§ **PROBLEM TO WORK ON**
Please rewrite the rows starting at the line that contains "Screen dimensions: 1280x942" and ending at the end of the rows, both ends included, with the requests unchanged and every coordinate in the answers shifted by -127.

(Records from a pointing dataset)
-=-=-
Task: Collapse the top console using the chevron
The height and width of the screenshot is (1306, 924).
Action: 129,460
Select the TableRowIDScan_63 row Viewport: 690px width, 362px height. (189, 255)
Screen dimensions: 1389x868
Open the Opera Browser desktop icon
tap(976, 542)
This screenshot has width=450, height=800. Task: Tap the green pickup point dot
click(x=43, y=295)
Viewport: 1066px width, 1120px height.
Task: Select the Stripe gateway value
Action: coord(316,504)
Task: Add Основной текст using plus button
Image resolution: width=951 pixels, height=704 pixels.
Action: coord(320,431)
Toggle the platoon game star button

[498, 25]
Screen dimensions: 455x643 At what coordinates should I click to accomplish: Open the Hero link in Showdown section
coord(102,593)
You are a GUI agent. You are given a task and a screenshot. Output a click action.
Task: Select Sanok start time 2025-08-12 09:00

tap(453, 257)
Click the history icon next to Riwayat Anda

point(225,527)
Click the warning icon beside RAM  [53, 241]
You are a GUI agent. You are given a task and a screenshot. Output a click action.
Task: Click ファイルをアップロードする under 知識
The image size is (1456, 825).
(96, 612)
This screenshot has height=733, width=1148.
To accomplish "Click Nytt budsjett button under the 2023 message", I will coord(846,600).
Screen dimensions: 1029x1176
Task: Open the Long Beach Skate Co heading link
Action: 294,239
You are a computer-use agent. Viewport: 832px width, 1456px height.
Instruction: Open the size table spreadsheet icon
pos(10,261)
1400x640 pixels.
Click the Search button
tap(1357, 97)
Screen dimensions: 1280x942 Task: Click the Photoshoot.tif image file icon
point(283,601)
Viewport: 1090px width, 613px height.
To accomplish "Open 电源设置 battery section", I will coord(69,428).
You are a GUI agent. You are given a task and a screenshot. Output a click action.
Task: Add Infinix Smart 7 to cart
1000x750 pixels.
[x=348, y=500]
-=-=-
§ **ANSWER FOR THE TASK**
Screen dimensions: 1280x942 Task: Click the Photoshoot.tif image file icon
point(156,474)
Viewport: 1090px width, 613px height.
To accomplish "Open 电源设置 battery section", I will coord(-58,301).
You are a GUI agent. You are given a task and a screenshot. Output a click action.
Task: Add Infinix Smart 7 to cart
1000x750 pixels.
[x=221, y=373]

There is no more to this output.